El indigenismo es una excelente idea que, como todas las componentes de la ideología woke, se volvió estúpida. El colonialismo fue un fenómeno complejo que fracasó. Pero de ahí no se deriva la superioridad intelectual y moral de los pueblos indígenas. Por lo demás, el historiador argentino Ricardo Levene ya lo declaró en el título memorable de uno de sus libros: Las Indias no eran colonias. Valga la paradoja: España no colonizó. Si se hubiera tratado de un genocidio, sería sorprendente ese afán por reivindicar el lugar de nacimiento de Cristóbal Colón, aunque es verdad que algunos descerebrados derriban sus estatuas. En cualquier caso, los españoles actuales no seríamos responsables de la obra de Pizarro o fray Bartolomé de las Casas. Ya lo dejó claro Miguel de Unamuno cuando fue interpelado recién llegado a la América española. ¿Puede decirse en serio que la situación actual de la India es consecuencia de la colonización inglesa? ¿O la del Congo de la belga? ¿O la del Sahara y Marruecos de la española? ¿Nada tienen que ver las élites criollas, protagonistas de la independencia, con la situación de sus países americanos? ¿Querrá seguir Cataluña ese próspero camino? ¿Se debe la eventual decadencia española a la conquista romana? ¿En serio? El colonialismo se convierte así en una falsa coartada indigenista y parte de la «cultura de la queja» (Robert Hughes). Al menos, los balances deberían ser completos y veraces.
Y luego resulta que la legítima defensa de la propia cultura se convierte en delito de odio. Es cierto que nuestra superioridad jurídica y moral depende y se manifiesta en las instituciones y, entre ellas, en la idea de la tolerancia. Estamos obligados a hacer lo que otras culturas no hacen, pero a veces dan ganas de exigir reciprocidad, especialmente a los países musulmanes. La introducción en nuestra legislación penal de los delitos de odio me parece un desatino que apenas encubre su intencionalidad censora. El odio es una especie de sentimiento o estado de ánimo. El Diccionario de la Real Academia lo define como «antipatía o aversión hacia alguien cuyo mal se desea». Su antónimo es el amor. Pero sobre el amor y el odio, como sobre la envidia, no es posible legislar. Si el deseo del mal ajeno se convierte en una acción para producirlo, entonces sí, estamos ante un acto punible, pero desear mal a alguien, en la medida en que se trate de algo comprobable, no puede ser objeto de legislación. Un sentimiento puede ser inmoral, la envidia, por ejemplo, lo es, pero no un delito. Incitar a la comisión de un delito sí es un delito. Desear el mal a alguien, no. Queda claro entonces que se trata de una imposición ideológica contraria a la libertad de expresión. Se pretende investigar si la negativa del Ayuntamiento de Jumilla a ceder sus instalaciones deportivas para celebraciones religiosas musulmanas, cuando se proponen otras alternativas, pueda constituir delito de odio.

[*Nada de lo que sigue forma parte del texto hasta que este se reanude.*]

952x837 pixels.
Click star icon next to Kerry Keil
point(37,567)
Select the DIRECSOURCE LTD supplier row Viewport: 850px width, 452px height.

Naturalmente, si los excluidos hubieran sido católicos o judíos la cuestión habría sido otra. Por lo demás, el del odio no parece un concepto jurídico muy preciso. ¿No cometería delito de odio el Gobierno y sus secuaces, cuando denigran a Vox o al Partido Popular? ¿Aman, pongamos, Yolanda Díaz y María Jesús Montero a Abascal? ¿O le odian un poquito? Nuestra civilización jurídica ha vivido durante siglos sin el engendro de los delitos de odio. Podríamos sobrevivir algunos más. Y ahora, llegando al final, podría parecer que no he hecho justicia al título y que apenas me he referido a Pedro Sánchez. En realidad, no he dejado de referirme a él y a su hispanofobia.